[Materials provided — start]
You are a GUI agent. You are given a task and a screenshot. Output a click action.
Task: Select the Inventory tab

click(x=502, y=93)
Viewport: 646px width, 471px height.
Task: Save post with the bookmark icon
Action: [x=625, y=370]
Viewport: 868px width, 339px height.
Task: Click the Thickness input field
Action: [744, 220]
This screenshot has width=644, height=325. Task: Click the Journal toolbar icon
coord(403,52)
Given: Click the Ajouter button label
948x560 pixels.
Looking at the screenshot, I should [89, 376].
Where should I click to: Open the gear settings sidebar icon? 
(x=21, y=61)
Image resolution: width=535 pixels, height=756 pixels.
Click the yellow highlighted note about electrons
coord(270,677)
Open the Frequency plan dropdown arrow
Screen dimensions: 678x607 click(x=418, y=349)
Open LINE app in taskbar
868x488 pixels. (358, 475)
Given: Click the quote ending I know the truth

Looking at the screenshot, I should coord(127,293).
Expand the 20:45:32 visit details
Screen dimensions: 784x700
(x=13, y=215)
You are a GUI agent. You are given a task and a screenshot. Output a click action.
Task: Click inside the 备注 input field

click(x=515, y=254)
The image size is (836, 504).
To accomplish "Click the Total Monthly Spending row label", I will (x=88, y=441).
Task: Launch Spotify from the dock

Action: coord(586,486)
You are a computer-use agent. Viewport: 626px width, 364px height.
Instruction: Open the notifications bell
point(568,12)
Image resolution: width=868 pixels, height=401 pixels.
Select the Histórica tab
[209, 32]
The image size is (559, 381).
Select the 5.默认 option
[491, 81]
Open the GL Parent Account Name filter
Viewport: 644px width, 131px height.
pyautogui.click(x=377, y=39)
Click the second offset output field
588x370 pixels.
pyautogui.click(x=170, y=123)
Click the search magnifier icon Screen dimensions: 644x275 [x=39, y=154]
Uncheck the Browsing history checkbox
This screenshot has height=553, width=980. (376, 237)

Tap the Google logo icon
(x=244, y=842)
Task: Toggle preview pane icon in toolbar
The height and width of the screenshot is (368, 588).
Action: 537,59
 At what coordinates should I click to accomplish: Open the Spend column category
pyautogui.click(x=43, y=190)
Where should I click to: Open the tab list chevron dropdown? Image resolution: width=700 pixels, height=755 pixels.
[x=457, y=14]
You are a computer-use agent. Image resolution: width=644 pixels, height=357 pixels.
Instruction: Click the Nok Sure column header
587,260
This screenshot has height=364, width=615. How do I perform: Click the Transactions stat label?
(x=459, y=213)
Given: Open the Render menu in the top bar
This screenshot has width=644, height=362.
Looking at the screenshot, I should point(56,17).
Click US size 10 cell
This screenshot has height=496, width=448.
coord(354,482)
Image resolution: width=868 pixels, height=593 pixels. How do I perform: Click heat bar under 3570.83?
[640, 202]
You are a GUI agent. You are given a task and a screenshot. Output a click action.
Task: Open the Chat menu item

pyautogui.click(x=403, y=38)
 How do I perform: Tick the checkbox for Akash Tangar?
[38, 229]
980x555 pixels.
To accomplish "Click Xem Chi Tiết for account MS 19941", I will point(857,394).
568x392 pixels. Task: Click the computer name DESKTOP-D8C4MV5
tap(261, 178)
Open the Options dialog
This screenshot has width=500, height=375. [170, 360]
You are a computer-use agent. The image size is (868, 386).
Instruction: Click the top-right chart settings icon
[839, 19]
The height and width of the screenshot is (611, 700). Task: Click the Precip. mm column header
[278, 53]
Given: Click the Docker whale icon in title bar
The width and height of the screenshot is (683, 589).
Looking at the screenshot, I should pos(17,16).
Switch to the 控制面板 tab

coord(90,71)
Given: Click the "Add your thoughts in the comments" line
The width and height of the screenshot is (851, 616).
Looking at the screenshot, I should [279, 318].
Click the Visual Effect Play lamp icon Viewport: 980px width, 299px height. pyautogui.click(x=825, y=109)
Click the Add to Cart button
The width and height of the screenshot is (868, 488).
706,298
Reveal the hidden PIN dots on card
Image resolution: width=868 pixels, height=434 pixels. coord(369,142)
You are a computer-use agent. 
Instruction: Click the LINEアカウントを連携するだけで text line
[Materials provided — finish]
[Problem statement]: Please write out, exactly as they appear above, only the lines in the stretch from the line with "980x555 pixels." through the line with "Given: Click the Docker".

[Answer space]:
980x555 pixels.
To accomplish "Click Xem Chi Tiết for account MS 19941", I will point(857,394).
568x392 pixels. Task: Click the computer name DESKTOP-D8C4MV5
tap(261, 178)
Open the Options dialog
This screenshot has width=500, height=375. [170, 360]
You are a computer-use agent. The image size is (868, 386).
Instruction: Click the top-right chart settings icon
[839, 19]
The height and width of the screenshot is (611, 700). Task: Click the Precip. mm column header
[278, 53]
Given: Click the Docker whale icon in title bar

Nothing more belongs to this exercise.